Naive Bayes Optimization

These are the most commonly adjusted parameters with different Naive Bayes Algorithms. Let’s take a deeper look at what they are used for and how to change their values:

Gaussian Naive Bayes Parameters:

Parameters for: Multinomial Naive Bayes, Complement Naive Bayes, Bernoulli Naive Bayes, Categorical Naive Bayes

priors: Concerning the prior class probabilities, when priors are provided (in an array) they won’t be adjusted based on the dataset.

var_smoothing: (default 1e-9)Concerning variance smoothing, float value provided will be used to calculate the largest variances of each feature and add it to the stability calculation variance

alpha: (default 1.0) Another smoothing parameter alpha can be used for Laplace Lidstone smoothing in various Naive Bayes Algorithms.

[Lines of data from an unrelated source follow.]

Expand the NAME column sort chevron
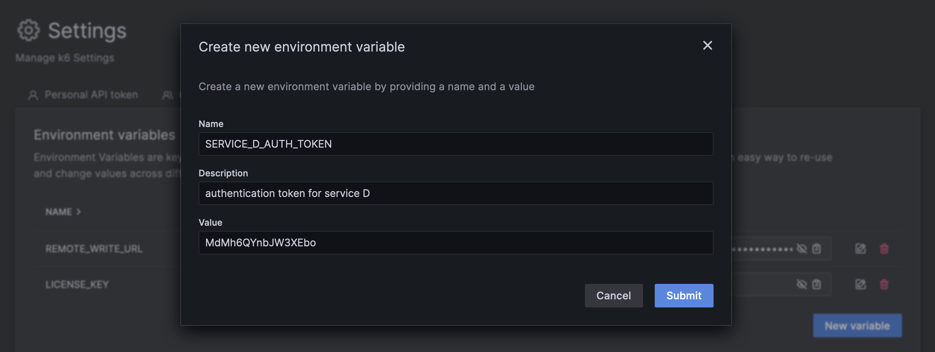Viewport: 935px width, 352px height. click(78, 212)
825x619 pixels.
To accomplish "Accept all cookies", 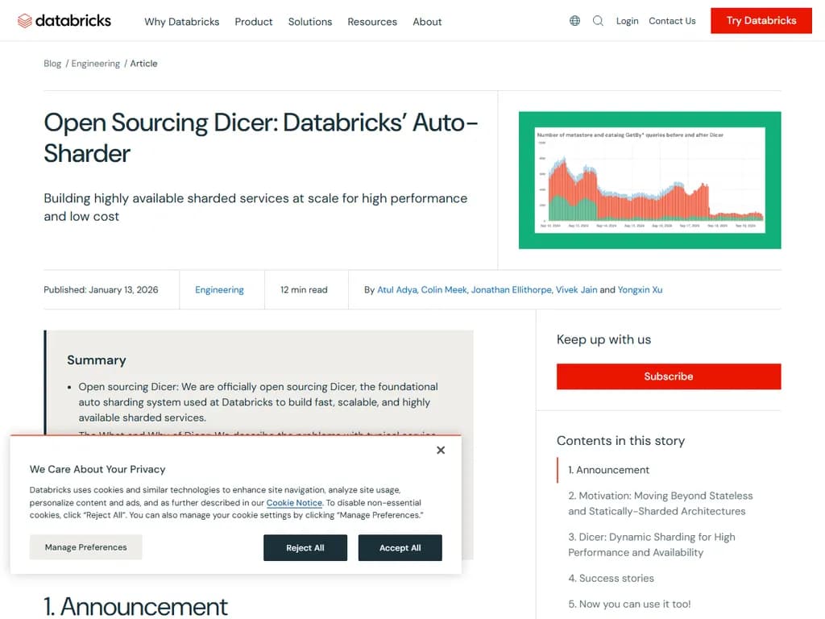I will coord(400,547).
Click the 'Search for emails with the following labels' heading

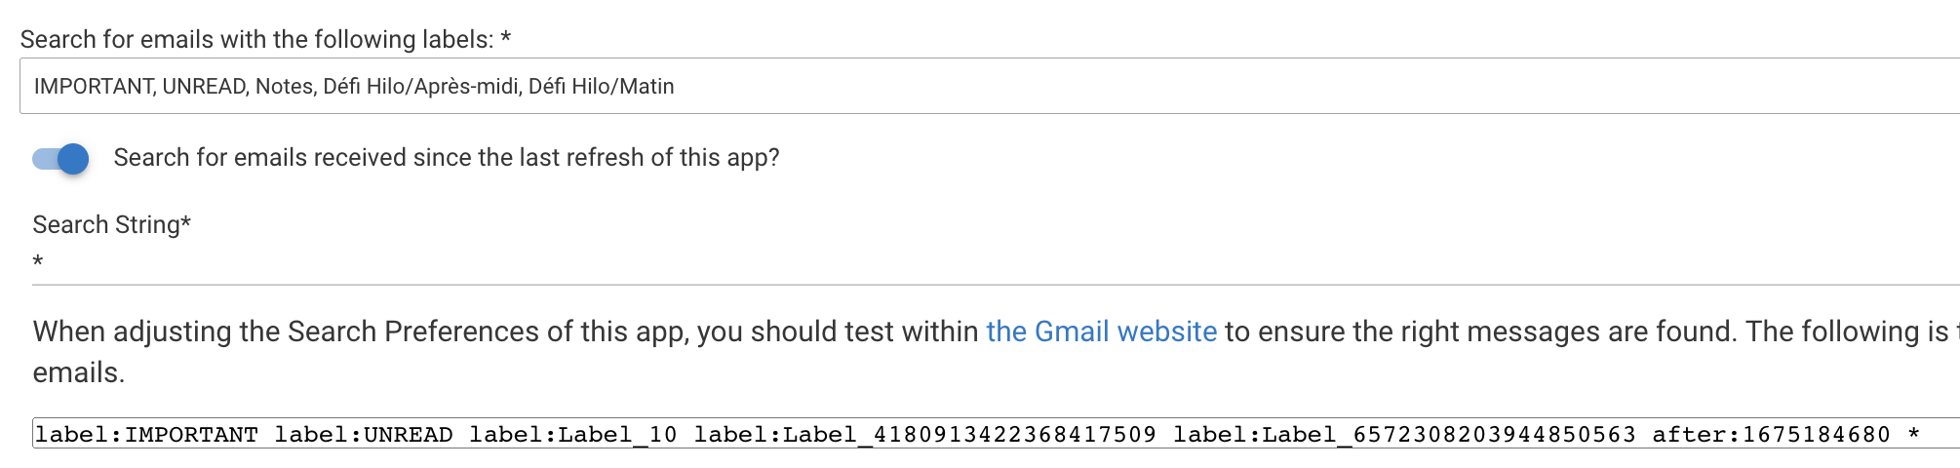265,39
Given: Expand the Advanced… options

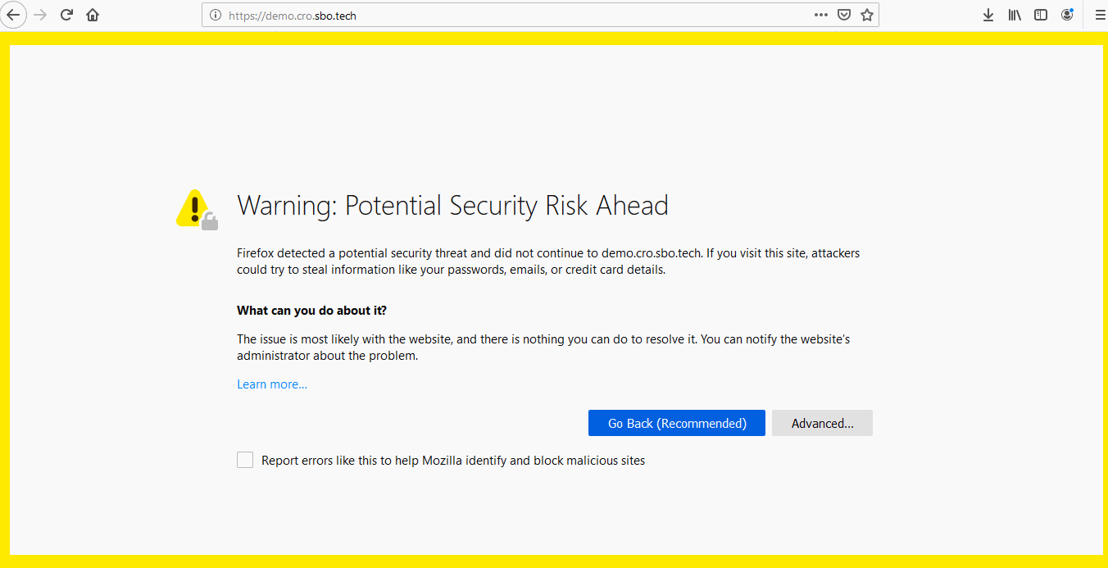Looking at the screenshot, I should tap(822, 423).
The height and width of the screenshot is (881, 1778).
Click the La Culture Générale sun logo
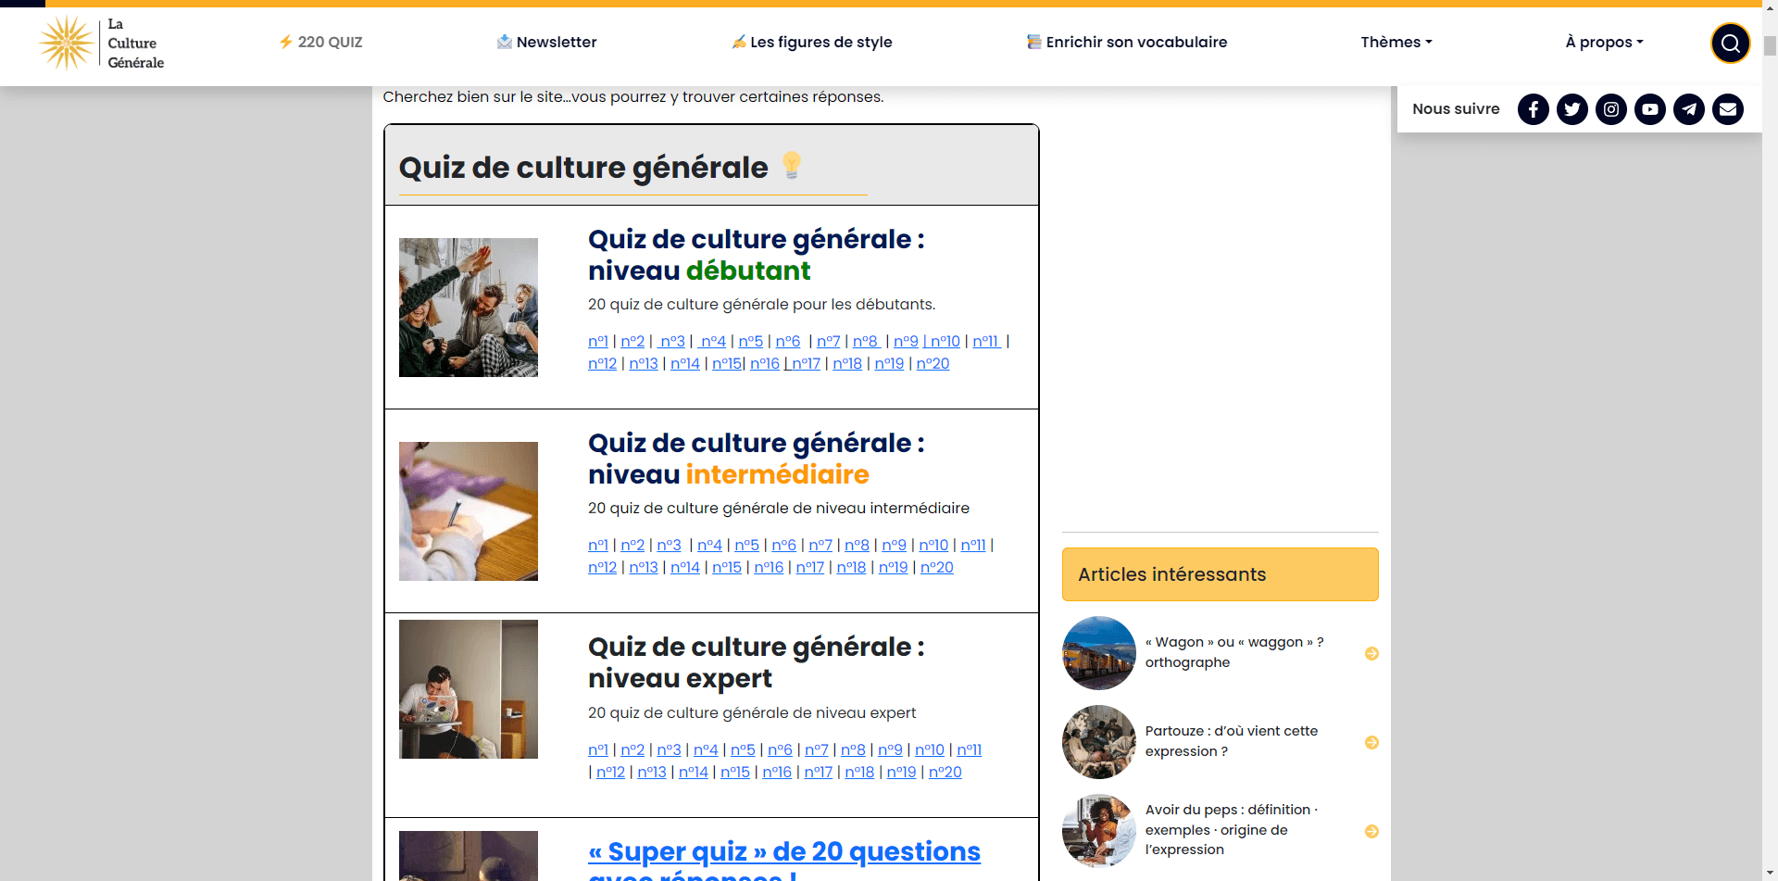pyautogui.click(x=67, y=43)
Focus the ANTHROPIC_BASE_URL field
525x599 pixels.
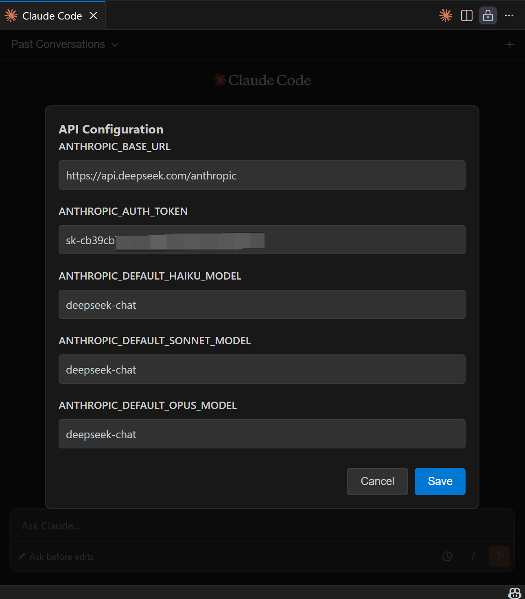pos(262,175)
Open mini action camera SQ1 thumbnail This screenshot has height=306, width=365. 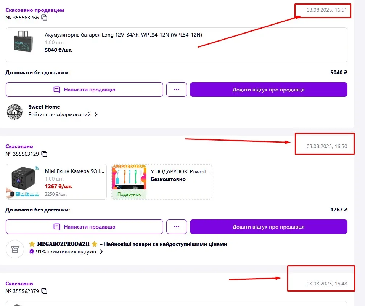click(23, 182)
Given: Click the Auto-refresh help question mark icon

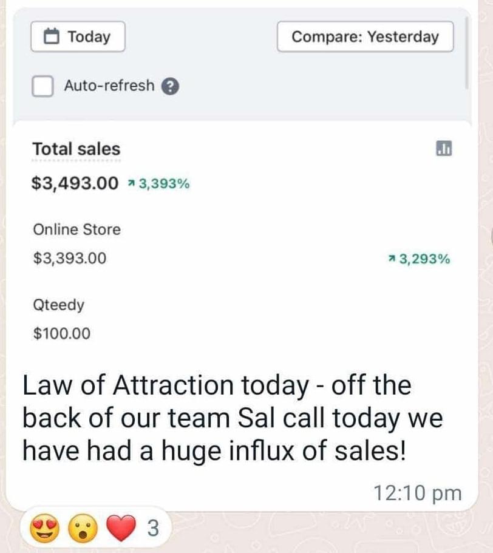Looking at the screenshot, I should click(x=171, y=86).
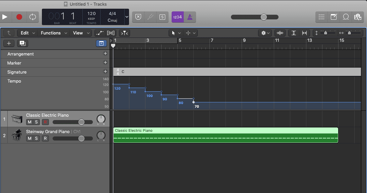Open the List Editors icon
The image size is (367, 193).
point(321,17)
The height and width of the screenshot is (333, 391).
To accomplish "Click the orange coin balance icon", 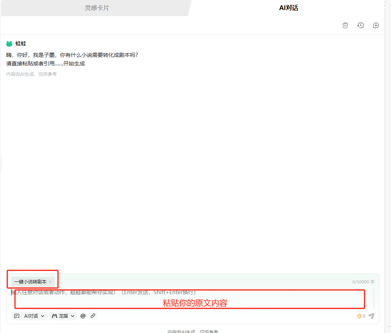I will pos(359,316).
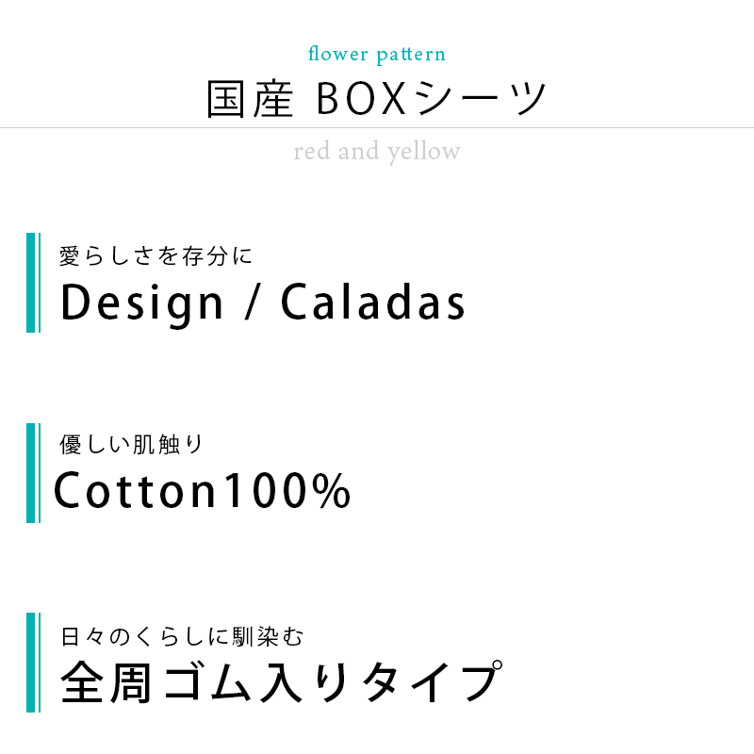
Task: Click the word "Design" in the heading
Action: [x=143, y=303]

0: No smoothing will be applied

float: Smoothing will be applied at the amount of float assigned.

fit_prior: (default: True)

True: Prior probabilities for classes will be learned.

False: A uniform prior will be used for class prior probabilities.

class_prior: (default: None) Refers to class prior probabilities.

None: Priors will be adjusted based on the dataset.

Array: Priors will have pre-defined class probabilities and won’t be adjusted based on the data.

Examples:

from sklearn.naive_bayes import GaussianNB
GNB = GaussianNB(var_smoothing=2e-9)

from sklearn.naive_bayes import MultinomialNB
MNB = MultinomialNB(alpha=0.6)

from sklearn.naive_bayes import BernoulliNB
BNB = BernoulliNB(fit_prior = False)

from sklearn.naive_bayes import ComplementNB
CNB = ComplementNB(norm = True)

More parameters

More Naive Bayes Parameters for fine tuning

Further on, these parameters can be used for further optimization, to avoid overfitting and make adjustments based on impurity:

binarize
norm
metric

binarize

(default: 0.0)

This parameter only applies to Bernoulli Naive Bayes Algorithm.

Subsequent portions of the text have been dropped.